* _TEXTO FORNECIDO_
A carregar agora

Livre questiona Governo sobre apoio jurídico gratuito a requerentes de asilo

Livre questiona Governo sobre apoio jurídico gratuito a requerentes de asilo

O Livre questionou o Governo sobre a garantia de aconselhamento jurídico gratuito a requerentes de proteção internacional e renovação do protocolo com o Conselho Português para os Refugiados.
Num documento dirigido ao ministro da Presidência, o partido refere que “o acesso a aconselhamento jurídico constitui uma garantia fundamental dos requerentes de proteção internacional, encontrando-se previsto na legislação nacional, no direito da União Europeia e, mais recentemente, no âmbito da implementação do Pacto Europeu em matéria de Migração e Asilo”.
No entanto, os protocolos que asseguravam a prestação deste apoio jurídico, celebrados anualmente entre o CPR e o então Serviço de Estrangeiros e Fronteiras (SEF), deixaram de existir na sequência da extinção daquela entidade.
“Ainda assim, o aconselhamento jurídico continuou a ser assegurado pelo CPR graças ao financiamento do Alto Comissariado das Nações Unidas para os Refugiados (ACNUR). Com o termo desse financiamento, no final de 2025, deixou de existir uma solução estável que garantisse a continuidade desta resposta, não tendo sido entretanto celebrado qualquer protocolo ou mecanismo equivalente que assegure a prestação deste apoio jurídico especializado”, sublinham.

* _OBJETIVO DO EXERCÍCIO_
Na notícia sobre o apoio jurídico a requerentes de asilo, que entidade financiou o aconselhamento jurídico assegurado pelo CPR depois de deixarem de existir os protocolos com o SEF?

* _INFORMAÇÃO APRESENTADA_
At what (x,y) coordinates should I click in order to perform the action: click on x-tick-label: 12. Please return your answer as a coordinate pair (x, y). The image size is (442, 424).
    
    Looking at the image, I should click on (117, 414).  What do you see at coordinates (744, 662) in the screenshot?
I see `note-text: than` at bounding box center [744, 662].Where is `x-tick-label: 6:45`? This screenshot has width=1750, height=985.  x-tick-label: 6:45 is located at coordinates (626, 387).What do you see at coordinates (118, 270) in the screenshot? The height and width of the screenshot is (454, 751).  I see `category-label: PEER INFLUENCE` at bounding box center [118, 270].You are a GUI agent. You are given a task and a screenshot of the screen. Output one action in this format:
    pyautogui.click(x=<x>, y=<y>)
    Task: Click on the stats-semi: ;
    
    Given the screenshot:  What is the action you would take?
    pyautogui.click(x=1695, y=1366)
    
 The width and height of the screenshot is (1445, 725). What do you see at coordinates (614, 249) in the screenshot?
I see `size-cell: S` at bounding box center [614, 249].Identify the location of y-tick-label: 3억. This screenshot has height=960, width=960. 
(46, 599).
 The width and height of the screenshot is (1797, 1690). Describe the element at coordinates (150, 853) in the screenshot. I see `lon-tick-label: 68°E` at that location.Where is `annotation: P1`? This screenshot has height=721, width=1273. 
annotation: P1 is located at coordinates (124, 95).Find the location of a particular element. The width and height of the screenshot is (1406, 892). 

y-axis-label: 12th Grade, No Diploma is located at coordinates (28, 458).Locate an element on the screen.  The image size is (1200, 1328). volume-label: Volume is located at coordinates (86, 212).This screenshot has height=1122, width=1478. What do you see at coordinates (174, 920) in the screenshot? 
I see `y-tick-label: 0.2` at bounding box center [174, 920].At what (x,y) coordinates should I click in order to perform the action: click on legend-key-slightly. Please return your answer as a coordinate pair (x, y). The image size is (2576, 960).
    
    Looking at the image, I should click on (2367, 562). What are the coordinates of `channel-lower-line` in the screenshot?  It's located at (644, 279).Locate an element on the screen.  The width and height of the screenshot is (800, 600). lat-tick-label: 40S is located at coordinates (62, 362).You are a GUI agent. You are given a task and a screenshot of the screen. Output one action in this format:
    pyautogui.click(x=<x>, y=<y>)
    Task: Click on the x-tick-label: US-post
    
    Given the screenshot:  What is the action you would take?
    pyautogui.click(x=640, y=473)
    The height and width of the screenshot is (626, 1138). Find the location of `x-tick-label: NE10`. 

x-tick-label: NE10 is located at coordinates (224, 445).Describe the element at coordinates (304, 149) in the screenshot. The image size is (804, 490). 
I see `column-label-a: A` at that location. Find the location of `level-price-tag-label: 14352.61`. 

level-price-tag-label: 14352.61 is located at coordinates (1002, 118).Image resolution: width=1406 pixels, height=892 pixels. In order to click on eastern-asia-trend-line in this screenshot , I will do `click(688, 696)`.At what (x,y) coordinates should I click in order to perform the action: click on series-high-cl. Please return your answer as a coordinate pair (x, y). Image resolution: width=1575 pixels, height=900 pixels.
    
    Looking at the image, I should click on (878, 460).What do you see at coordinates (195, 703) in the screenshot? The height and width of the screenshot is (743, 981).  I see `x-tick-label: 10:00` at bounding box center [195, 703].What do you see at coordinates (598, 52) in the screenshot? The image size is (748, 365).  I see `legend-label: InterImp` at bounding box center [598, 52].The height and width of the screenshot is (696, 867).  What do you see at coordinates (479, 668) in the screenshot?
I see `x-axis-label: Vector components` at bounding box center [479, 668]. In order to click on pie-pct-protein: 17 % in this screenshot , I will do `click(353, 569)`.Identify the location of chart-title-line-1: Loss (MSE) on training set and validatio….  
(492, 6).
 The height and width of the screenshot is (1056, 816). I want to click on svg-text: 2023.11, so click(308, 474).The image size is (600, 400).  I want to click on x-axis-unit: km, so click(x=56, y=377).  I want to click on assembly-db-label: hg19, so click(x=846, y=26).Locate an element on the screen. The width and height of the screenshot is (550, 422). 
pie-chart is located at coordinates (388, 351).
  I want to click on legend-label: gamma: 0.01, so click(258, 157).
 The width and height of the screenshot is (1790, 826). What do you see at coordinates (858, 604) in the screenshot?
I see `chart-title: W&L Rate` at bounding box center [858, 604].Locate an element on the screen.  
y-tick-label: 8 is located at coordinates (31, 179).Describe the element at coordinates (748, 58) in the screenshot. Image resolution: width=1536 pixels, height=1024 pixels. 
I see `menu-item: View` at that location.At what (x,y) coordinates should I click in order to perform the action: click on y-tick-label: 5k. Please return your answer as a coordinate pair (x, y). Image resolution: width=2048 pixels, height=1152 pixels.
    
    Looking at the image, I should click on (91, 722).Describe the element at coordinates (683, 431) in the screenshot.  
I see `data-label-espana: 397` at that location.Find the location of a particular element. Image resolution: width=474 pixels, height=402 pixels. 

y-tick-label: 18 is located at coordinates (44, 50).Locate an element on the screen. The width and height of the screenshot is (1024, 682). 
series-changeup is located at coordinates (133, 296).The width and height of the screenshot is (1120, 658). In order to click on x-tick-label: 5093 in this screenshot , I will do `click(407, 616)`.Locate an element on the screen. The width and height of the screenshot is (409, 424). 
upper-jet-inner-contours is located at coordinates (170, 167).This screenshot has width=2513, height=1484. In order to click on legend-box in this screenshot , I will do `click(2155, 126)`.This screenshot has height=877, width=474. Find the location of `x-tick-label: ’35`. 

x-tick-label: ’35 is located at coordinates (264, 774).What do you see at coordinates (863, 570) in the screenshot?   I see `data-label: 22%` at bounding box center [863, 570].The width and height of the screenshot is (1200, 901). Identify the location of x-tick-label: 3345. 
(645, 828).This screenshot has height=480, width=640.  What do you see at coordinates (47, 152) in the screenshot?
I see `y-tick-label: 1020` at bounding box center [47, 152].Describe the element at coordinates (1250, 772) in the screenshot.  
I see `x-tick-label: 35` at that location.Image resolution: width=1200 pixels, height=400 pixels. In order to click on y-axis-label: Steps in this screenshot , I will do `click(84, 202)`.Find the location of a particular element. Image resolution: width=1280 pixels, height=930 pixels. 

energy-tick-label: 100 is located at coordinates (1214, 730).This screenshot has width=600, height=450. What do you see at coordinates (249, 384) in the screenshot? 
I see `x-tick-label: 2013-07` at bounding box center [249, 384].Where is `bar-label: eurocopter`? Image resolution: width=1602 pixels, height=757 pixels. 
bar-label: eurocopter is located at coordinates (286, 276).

* _RESPOSTA_
O Alto Comissariado das Nações Unidas para os Refugiados (ACNUR).